On Fri, Apr 28, 2023 at 11:51 AM Amit Kapila <amit(dot)kapila16(at)gmail(dot)com> wrote:
>
> On Wed, Apr 26, 2023 at 4:11 PM Zhijie Hou (Fujitsu)
> <houzj(dot)fnst(at)fujitsu(dot)com> wrote:
> >
> > On Wednesday, April 26, 2023 5:00 PM Alexander Lakhin <exclusion(at)gmail(dot)com> wrote:
> > >
> > > IIUC, that assert will fail in case of any error raised between
> > > ApplyWorkerMain()->logicalrep_worker_attach()->before_shmem_exit() and
> > > ApplyWorkerMain()->InitializeApplyWorker()->BackgroundWorkerInitializeC
> > > onnectionByOid()->InitPostgres().
> >
> > Thanks for reporting the issue.
> >
> > I think the problem is that it tried to release locks in
> > logicalrep_worker_onexit() before the initialization of the process is complete
> > because this callback function was registered before the init phase. So I think we
> > can add a conditional statement before releasing locks. Please find an attached
> > patch.
> >
>
> Alexander, does the proposed patch fix the problem you are facing?
> Sawada-San, and others, do you see any better way to fix it than what
> has been proposed?

I'm concerned that the idea of relying on IsNormalProcessingMode()
might not be robust since if we change the meaning of
IsNormalProcessingMode() some day it would silently break again. So I
prefer using something like InitializingApplyWorker, or another idea
would be to do cleanup work (e.g., fileset deletion and lock release)
in a separate callback that is registered after connecting to the
database.

While investigating this issue, I've reviewed the code around
callbacks and worker termination etc and I found a problem.

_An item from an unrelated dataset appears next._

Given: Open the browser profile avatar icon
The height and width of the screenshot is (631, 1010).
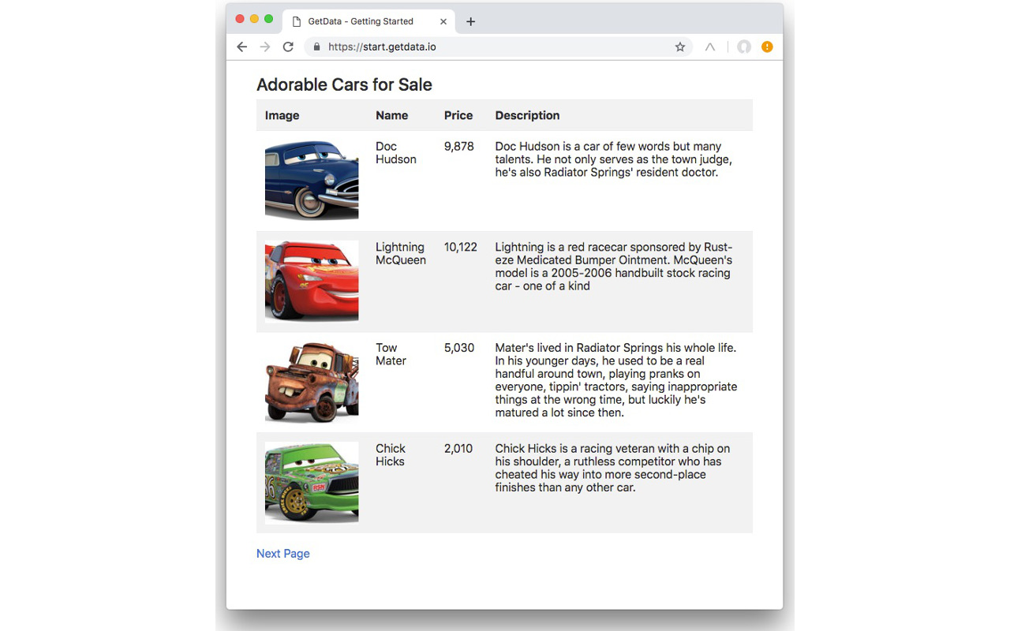Looking at the screenshot, I should pos(744,47).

A parallel apply worker calls the before_shmem_exit callbacks in the
following order:

1. ShutdownPostgres()
2. logicalrep_worker_onexit()
3. pa_shutdown()

Since the worker is detached during logicalrep_worker_onexit(),
MyLogicalReplication->leader_pid is an invalid when we call
pa_shutdown():

static void
pa_shutdown(int code, Datum arg)
{
Assert(MyLogicalRepWorker->leader_pid != InvalidPid);
SendProcSignal(MyLogicalRepWorker->leader_pid,
PROCSIG_PARALLEL_APPLY_MESSAGE,
InvalidBackendId);

Also, if the parallel apply worker fails shm_toc_lookup() during the
initialization, it raises an error (because of noError = false) but
ends up a SEGV as MyLogicalRepWorker is still NULL.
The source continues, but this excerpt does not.